# EXERCISE:
With the line containing "Instruction: Click the clock" as the starting point, write out each line exactly through the final line of the listing, both ends included.

━━ MATERIAL TO PROCESS

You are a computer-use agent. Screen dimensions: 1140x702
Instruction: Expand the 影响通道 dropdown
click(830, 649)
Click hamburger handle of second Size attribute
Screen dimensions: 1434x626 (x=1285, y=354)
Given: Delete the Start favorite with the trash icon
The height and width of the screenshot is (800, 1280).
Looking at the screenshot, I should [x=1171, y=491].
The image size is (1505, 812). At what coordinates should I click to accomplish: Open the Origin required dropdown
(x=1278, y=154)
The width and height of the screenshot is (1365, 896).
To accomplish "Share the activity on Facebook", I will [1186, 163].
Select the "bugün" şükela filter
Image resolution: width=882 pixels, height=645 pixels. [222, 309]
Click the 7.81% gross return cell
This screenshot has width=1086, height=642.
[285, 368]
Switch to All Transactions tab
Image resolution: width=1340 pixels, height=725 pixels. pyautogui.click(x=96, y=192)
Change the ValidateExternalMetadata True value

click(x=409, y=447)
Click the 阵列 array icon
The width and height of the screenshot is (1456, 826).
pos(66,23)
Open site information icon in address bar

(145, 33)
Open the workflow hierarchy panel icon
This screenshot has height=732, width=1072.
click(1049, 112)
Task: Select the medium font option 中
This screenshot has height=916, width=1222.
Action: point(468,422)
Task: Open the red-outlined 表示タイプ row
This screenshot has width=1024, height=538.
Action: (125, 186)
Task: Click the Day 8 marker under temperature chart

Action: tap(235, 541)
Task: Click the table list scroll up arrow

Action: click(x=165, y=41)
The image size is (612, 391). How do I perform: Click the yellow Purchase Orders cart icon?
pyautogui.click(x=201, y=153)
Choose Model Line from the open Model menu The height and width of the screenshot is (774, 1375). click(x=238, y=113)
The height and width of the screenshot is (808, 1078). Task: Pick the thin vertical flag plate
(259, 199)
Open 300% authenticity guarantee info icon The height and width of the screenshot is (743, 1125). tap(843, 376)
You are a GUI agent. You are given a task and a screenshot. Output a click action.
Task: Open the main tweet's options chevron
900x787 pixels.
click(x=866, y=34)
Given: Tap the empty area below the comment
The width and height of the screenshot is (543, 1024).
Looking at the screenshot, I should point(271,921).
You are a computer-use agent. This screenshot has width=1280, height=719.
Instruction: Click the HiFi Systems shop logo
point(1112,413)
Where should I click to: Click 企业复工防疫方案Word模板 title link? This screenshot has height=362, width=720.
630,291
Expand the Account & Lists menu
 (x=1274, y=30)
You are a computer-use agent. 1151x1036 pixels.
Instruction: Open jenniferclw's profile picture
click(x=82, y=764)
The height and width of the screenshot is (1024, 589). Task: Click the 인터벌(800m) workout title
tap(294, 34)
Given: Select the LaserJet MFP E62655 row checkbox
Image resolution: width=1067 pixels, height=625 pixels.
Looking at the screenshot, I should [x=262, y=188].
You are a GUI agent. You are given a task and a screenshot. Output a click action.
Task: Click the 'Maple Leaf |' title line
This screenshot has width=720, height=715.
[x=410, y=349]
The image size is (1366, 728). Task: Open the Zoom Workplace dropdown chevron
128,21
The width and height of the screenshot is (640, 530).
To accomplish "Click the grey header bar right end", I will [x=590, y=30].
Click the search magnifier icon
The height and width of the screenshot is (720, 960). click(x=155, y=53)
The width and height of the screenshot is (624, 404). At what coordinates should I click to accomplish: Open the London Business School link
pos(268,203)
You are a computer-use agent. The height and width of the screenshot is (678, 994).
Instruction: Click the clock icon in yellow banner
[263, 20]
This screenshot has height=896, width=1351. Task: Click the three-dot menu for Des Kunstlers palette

━━━━

# FINISHED EXERCISE:
Instruction: Click the clock icon in yellow banner
[263, 20]
This screenshot has height=896, width=1351. Task: Click the three-dot menu for Des Kunstlers palette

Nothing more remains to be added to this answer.